Menurut Annisa, keluarga korban telah menerima Surat Pemberitahuan Perkembangan Hasil Penyelidikan (SP2HP) tertanggal 2 Juli 2026 yang menyatakan penyelidikan dihentikan karena perkara tersebut dinilai bukan merupakan tindak pidana.
LBH Padang menilai kesimpulan tersebut diambil secara prematur dan belum didasarkan pada pemeriksaan yang komprehensif.
“Bagaimana mungkin bukan tindak pidana? Karena kami melihat ini merupakan bentuk penyelidikan yang prematur dan tidak komprehensif dalam mengungkap fakta pidana,” katanya.

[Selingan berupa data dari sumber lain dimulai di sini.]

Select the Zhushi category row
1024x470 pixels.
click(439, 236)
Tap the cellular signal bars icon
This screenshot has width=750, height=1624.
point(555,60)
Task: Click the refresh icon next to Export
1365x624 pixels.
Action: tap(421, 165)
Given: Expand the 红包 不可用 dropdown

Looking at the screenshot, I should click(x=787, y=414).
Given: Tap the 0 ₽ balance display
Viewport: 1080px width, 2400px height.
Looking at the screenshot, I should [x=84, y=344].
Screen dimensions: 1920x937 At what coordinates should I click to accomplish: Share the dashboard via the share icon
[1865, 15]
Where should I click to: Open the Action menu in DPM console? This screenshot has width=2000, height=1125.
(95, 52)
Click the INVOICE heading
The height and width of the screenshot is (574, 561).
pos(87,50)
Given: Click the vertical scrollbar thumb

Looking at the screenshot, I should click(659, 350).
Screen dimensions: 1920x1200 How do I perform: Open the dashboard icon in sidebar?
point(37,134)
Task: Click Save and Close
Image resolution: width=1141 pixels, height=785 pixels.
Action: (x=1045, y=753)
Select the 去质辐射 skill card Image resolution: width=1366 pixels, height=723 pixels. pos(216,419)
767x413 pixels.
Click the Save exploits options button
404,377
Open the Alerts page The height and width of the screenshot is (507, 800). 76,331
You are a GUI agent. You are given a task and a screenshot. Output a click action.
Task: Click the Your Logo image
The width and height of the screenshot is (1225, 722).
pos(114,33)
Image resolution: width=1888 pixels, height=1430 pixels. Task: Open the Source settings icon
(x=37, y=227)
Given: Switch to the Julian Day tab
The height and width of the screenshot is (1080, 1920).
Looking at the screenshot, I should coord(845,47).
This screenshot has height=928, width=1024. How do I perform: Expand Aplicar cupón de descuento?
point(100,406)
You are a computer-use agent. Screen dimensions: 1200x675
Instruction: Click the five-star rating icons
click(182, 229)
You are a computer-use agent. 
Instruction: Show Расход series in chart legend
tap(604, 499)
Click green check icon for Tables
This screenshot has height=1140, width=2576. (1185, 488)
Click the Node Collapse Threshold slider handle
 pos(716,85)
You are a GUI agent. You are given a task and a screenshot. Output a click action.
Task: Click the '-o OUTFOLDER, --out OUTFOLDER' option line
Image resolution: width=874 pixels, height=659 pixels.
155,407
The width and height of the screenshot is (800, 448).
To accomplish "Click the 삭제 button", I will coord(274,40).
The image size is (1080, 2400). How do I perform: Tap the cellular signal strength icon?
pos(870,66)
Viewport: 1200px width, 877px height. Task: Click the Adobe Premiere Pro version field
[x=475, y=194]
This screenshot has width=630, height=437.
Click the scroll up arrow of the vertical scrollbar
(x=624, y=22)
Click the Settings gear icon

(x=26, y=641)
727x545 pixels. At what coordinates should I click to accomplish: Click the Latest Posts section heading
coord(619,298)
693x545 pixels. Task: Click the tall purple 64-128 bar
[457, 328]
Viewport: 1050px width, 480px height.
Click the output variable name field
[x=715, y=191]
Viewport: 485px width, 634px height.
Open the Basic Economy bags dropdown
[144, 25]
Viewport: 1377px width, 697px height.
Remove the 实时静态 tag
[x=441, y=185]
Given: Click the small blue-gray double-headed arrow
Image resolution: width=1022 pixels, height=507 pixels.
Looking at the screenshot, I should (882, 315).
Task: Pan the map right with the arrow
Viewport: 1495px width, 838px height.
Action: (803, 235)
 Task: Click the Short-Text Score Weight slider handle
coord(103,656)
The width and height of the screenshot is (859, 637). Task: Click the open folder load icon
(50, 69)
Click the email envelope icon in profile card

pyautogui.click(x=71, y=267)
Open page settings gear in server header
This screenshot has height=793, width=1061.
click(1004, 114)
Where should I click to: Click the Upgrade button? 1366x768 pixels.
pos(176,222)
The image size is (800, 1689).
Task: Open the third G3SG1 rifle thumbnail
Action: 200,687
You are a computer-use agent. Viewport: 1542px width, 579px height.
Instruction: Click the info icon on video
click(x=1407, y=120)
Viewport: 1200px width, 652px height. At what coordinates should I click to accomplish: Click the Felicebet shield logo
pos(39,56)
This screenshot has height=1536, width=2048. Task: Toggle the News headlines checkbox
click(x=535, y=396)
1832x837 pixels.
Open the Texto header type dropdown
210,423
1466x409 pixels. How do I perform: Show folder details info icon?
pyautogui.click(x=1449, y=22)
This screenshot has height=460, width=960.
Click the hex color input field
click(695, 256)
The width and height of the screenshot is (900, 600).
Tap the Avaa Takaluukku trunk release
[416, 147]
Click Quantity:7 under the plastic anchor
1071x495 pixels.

Selain menyoroti proses hukum, Annisa menyebut kondisi psikologis korban hingga kini belum pulih. Meski korban masih menjalankan tugas, trauma akibat peristiwa tersebut disebut masih membekas.
“Kalau dikatakan bekerja tentu korban bekerja, namun secara psikologis sedang tidak baik-baik saja. Terakhir ketika kami bertanya kepada korban masih menangis ketika menceritakan peristiwa tersebut karena trauma dan ketakutan,” ujarnya.
Ia juga menilai pemindahan sementara korban belum menjadi solusi karena korban dan terduga pelaku masih berada dalam lingkungan kerja yang sama.
“Mereka masih berada di instansi yang sama sehingga kemungkinan bertemu masih sangat besar. Bahkan korban mengaku setelah kejadian masih sering berpapasan dengan terduga pelaku. Itu menimbulkan trauma kembali,” katanya.